Ex-VP offers himself as a balm — and a bridge
Joe Biden, six-term senator and twice-failed presidential candidate, seeks to soothe the hurt of an ailing nation and serve as a conduit to the future,
When Joe Biden stepped to the podium Thursday night as the Democratic Party’s presidential nominee, he offered himself to a wounded, meandering nation as balm — and as a bridge.
A 77-year-old steeped in the American political establishment for a half-century, Biden cannot himself embody the kind of generational change that Presidents John F. Kennedy or Bill Clinton represented. Even with wide-ranging proposals for government action on health care, taxation and the climate crisis, he will never be the face of a burgeoning progressive movement. As a white man, Biden cannot know personally the systemic racism now at the forefront of a national reckoning over centuries-old social and economic inequities.
But the former vice president, six-term senator and twice failed presidential candidate draws plenty on lived experience — two generations spent on each end of Pennsylvania Avenue, a record that mixes partisan street-fighting with bipartisan deal-making and bonhomie, and a personal journey of middle-class mores, individual struggle and family heartbreak.
That is how he is presenting himself as the person to lead the country beyond the tumultuous tenure of President Donald Trump.
“There’s great seriousness of purpose here,” said Valerie Biden Owens, the candidate’s younger sister and, until his current White House bid, perennial campaign manager. “We are in a time of struggle. We are in a time a grief,” she continued, nodding to the novel coronavirus, its economic fallout and the reckoning on race. “All of this has come together. My brother appreciates it. He can feel it.”

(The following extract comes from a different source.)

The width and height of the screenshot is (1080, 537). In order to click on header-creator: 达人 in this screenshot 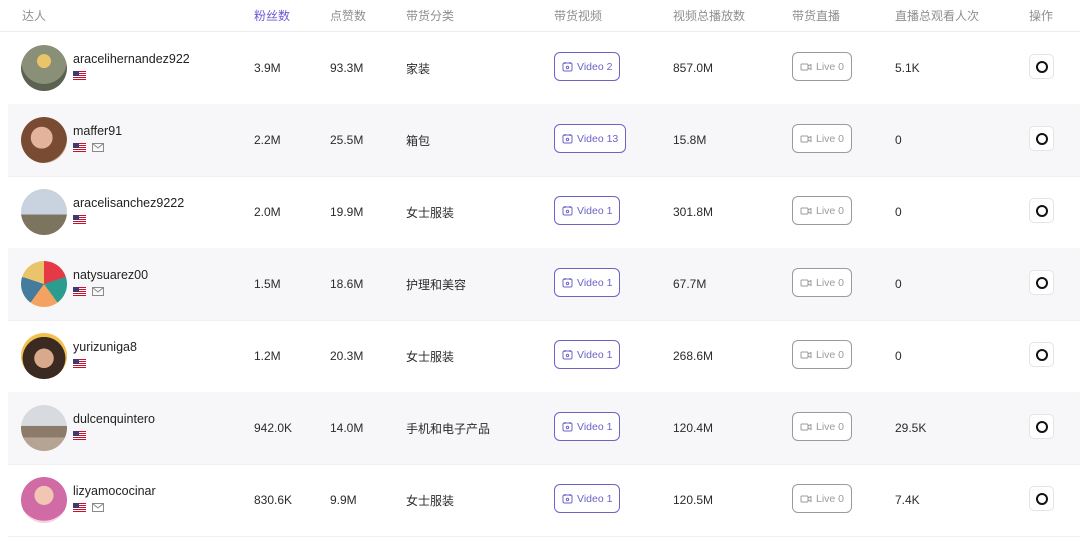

The electorate ultimately will decide whether Biden in fact offers a bridge back to a pre-Trump version of normal, a path forward to a more equitable society or some combination. Voters’ most immediate consideration, though, may be that he is not the incumbent.

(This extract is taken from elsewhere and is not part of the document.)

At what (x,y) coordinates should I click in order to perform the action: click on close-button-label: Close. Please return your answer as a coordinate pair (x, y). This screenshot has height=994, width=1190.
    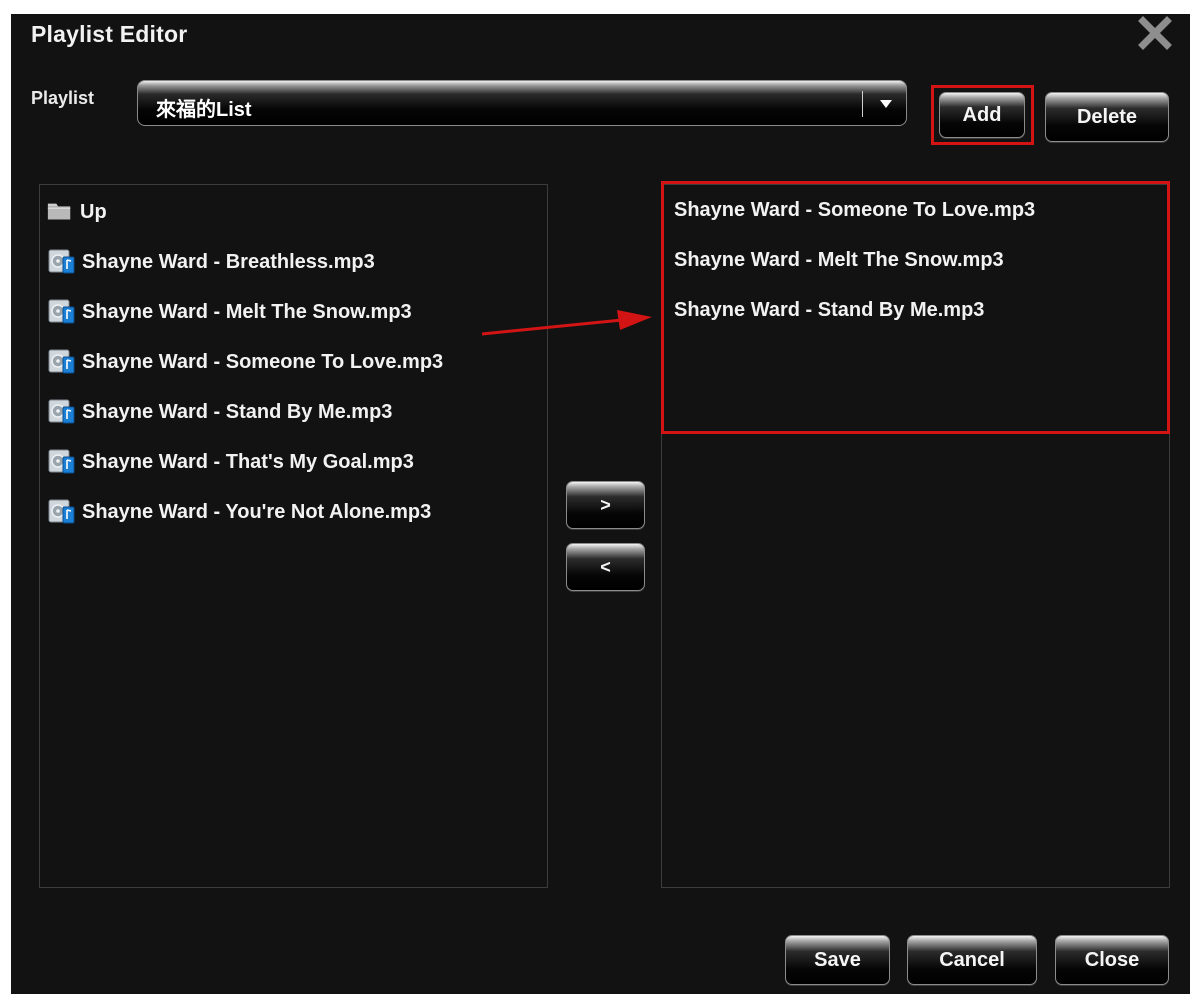
    Looking at the image, I should click on (1112, 960).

“Everything that Donald Trump is, my brother is the polar opposite. I don’t have to make him bigger than he is,” said sister Val. “Joe’s the right person at the right time for all the right reasons.”
Biden has used his convention to showcase what his campaign hopes will be a winning coalition.
Prime-time hours have been generously sprinkled with Republicans. A video highlighted Biden’s friendship with the late Sen. John McCain, the 2008 GOP presidential nominee. Former Ohio Gov. John Kasich endorsed Biden and assured anti-Trump Republicans that he had no worries Biden might make a “sharp left turn” in office.
Biden, though, spent recent months working with primary runner-up Bernie Sanders and other progressives tweaking his policy slate leftward. Those moves reflect
Biden’s increasing emphasis on wide wealth and opportunity gaps he says have been “laid bare” by the pandemic’s economic effects.
Sanders repeated his support for Biden on Monday and emphasized Biden’s agenda as he urged skeptical progressives to vote affirmatively for the Democratic nominee, not just against Trump.
Younger Democrats to Biden’s left, several who are non-white, have helped fill out the program. It’s a public projection of what Biden tells top Democrats privately in frank acknowledgment of his age: He wants to elevate a new generation, one that looks wholly different from the all-male, nearly all-white Senate Democratic Caucus he joined in 1973.
He underscored the point by selecting California Sen. Kamala Harris as his running mate, making her the first Black woman to join a major party’s national ticket.
Biden sees no inherent conflicts in his wide-net approach, arguing over nearly 16 months of campaigning that the country must relearn how to govern by some semblance of consensus, and that starts with bringing varied voices to the negotiating table.